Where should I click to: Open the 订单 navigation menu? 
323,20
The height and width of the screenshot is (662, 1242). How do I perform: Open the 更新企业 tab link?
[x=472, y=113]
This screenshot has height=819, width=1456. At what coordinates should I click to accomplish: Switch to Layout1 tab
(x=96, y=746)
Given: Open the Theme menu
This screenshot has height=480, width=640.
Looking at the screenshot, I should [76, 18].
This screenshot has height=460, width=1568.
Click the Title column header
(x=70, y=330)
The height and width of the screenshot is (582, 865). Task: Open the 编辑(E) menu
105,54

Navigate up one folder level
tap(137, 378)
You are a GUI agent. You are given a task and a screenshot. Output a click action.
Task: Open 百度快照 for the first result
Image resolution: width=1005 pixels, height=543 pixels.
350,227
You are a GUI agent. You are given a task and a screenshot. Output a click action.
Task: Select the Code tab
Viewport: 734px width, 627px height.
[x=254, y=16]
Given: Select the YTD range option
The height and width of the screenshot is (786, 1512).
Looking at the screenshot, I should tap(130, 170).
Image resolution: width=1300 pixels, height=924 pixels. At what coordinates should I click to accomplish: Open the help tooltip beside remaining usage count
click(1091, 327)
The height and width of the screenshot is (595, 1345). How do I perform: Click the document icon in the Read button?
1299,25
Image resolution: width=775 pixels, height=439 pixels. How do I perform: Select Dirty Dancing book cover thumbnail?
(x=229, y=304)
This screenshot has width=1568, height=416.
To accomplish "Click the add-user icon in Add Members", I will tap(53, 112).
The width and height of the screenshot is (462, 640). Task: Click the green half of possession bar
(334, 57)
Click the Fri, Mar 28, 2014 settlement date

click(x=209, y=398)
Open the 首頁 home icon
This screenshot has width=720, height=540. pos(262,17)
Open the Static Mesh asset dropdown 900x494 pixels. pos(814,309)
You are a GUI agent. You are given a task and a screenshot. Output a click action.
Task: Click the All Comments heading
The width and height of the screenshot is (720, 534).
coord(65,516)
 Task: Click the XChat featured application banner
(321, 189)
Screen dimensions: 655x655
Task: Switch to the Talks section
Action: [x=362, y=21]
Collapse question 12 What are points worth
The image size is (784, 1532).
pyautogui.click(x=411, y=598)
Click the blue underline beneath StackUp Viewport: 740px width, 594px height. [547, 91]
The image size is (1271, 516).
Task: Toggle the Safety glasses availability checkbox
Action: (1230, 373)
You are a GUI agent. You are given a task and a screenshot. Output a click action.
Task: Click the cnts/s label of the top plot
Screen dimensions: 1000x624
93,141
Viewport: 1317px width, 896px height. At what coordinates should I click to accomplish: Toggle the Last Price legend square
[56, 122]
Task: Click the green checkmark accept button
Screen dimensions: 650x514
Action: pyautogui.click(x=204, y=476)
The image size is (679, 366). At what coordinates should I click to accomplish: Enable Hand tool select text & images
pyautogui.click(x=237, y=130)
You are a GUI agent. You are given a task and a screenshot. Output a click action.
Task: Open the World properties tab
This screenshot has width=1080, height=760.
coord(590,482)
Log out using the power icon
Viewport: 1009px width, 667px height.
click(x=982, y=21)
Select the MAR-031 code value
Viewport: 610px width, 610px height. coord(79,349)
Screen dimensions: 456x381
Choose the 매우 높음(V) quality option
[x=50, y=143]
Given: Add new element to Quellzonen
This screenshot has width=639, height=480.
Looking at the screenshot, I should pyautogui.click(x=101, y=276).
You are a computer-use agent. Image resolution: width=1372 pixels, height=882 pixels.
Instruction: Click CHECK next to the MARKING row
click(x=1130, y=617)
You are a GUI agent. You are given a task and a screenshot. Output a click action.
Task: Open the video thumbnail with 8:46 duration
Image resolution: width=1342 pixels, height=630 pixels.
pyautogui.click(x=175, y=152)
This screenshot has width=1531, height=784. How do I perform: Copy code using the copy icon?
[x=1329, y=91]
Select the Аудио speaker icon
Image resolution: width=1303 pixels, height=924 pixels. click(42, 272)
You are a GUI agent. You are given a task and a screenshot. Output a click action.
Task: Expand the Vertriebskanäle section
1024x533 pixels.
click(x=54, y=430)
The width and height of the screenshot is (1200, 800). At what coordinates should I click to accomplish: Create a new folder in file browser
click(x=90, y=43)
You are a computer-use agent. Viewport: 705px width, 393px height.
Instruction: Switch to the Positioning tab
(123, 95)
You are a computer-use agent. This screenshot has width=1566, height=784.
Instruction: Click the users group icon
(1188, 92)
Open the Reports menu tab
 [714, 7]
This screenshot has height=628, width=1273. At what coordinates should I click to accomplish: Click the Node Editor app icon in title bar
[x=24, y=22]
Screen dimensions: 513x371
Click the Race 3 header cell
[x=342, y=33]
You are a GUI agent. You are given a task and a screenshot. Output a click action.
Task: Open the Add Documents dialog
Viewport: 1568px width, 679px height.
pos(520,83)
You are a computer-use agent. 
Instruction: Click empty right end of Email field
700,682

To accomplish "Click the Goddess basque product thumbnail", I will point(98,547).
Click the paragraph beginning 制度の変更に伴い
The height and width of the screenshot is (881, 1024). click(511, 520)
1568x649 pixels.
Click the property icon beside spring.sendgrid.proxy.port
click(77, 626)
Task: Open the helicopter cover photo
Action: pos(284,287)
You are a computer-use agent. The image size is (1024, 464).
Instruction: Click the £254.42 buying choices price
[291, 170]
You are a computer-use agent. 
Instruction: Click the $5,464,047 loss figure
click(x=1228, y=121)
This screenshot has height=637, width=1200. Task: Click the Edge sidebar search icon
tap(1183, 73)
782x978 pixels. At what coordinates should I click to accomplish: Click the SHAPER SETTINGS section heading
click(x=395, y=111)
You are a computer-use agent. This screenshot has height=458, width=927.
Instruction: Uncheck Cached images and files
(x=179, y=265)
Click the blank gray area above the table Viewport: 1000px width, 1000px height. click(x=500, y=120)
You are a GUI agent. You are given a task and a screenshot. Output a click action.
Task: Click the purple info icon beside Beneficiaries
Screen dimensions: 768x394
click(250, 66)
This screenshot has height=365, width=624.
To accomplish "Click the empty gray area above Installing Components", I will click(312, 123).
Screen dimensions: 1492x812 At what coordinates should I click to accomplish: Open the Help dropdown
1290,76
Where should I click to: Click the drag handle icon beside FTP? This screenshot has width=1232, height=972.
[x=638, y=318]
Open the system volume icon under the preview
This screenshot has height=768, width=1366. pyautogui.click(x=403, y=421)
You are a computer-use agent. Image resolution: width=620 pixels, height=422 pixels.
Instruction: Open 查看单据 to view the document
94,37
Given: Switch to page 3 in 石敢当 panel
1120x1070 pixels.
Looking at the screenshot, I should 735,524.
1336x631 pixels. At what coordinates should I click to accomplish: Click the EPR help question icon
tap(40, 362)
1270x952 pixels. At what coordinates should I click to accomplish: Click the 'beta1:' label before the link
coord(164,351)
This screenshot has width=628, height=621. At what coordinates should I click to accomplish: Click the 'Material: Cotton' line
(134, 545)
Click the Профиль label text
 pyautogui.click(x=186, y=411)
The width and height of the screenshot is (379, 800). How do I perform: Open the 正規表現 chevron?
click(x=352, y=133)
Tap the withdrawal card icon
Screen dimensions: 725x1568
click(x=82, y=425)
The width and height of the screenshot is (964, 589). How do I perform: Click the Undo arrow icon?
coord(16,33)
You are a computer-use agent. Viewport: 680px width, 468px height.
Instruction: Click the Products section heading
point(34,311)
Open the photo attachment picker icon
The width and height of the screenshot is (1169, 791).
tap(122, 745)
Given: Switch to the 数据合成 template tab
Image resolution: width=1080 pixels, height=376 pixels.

[WHAT THE TASK REQUIRES] Gather every line from the entries above where the word "gray" appears, and copy them.

[SOLUTION TO THE EXERCISE]
Click the blank gray area above the table Viewport: 1000px width, 1000px height. click(x=500, y=120)
To accomplish "Click the empty gray area above Installing Components", I will click(312, 123).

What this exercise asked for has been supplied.